Recipe: Steamed Pork Dumplings
Steamed pork dumplings, you either love them or you hate them. I am a lover of them, like cannot stop eating them love! I remember the first time I tried them, out to lunch with group of friends to the new Japanese restaurant in Rockingham, one plate and I was hooked. So when I got my Thermomix, I knew that this was a ‘I must make’ I just needed to find an easy recipe and one that my kids would like.
Thanks to Pinterest and Thermofun I have the perfect recipe. I also needed a dumpling press, easier said than done in Rockingham! Eventually I caved and bought a cheap one off eBay (Click here for listing) The eBay listing is for 3 presses for under $5! And of course after finding that one I found one in House. I am yet to receive the ones from eBay, but the one from House is pretty straight forward and easy to use.
The only item that I had trouble finding was the wonton wrappers, eventually I gave in and asked at the front desk of the supermarket and was pointed in the right direction for them, (after standing at the asian section for probably 20 mins just staring at everything) You will find them in the fridge section, where the fresh pastas are. You could also try your local Asian supermarket for the wonton wrappers, but I did eventually find everything at my local Woolworths and Coles.
Steamed Pork Dumplings
What you’ll need:
- 500g pork mince
- 4 spring onions, quartered
- 2 garlic cloves, peeled
- 2 cm fresh ginger
- 1 small can bamboo shoots, drained
- 1 Tbsp Chinese rice wine
- ¼ tsp white pepper
- ¾ tsp sesame oil
- 50g soy sauce
- 1 Tbsp white wine vinegar
- 3 tsp raw sugar
- Handful fresh coriander
- 30-60 wonton/dumpling wrappers (fresh from the fridge section)
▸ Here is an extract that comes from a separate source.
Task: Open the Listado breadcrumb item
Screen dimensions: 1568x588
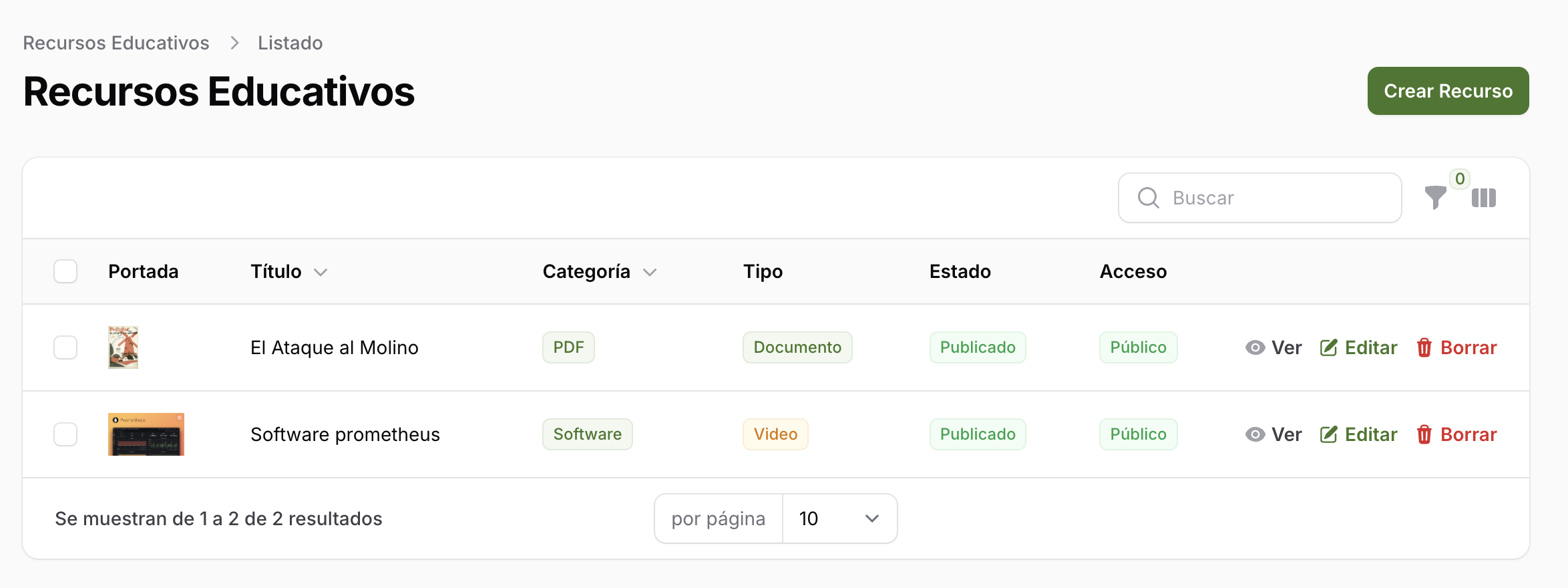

- 700g boiling water from kettle
What to do:
1. Place all filling ingredients (except wonton wrappers and boiling water) in TM bowl and chop 1 sec / Turbo.
2. Scrape down and repeat. Pour filling into a bowl for later use; no need to wash bowl.
3. Place 1 tsp of filling in wonton wrappers. Press dumpling press together to form the dumpling. Repeat until all mixture and wonton wrappers are used.
4. Lightly oil Varoma trays to prevent sticking and arrange dumplings. (FYI: Do not overload your varoma, try to do 2 or 3 batches rather than one big one.)
5. Pour boiling water in TM bowl and place assembled Varoma on TM lid and steam 17 mins / Varoma / speed 2.
6. Serve with soy sauce or sweet chilli sauce.
I ended up frying off my dumplings for a little extra crunch, but this isn’t necessary as they are delicious without doing so.
To fry your dumplings, use about 2cm of oil and shallow fry for approx 2 mins. This recipe can be halved and the filling freezes well. Recipe as above makes approx 60 dumplings depending on how much or how little filling you use. Mixture can also made into meatballs and steam without wrappers to add to an Asian soup or to have with a simple dipping sauce.
If you’re not a pork fan, you can substitute with chicken, even beef mince. My kids enjoyed these and have asked when I am making them again. They are fiddly but worth it!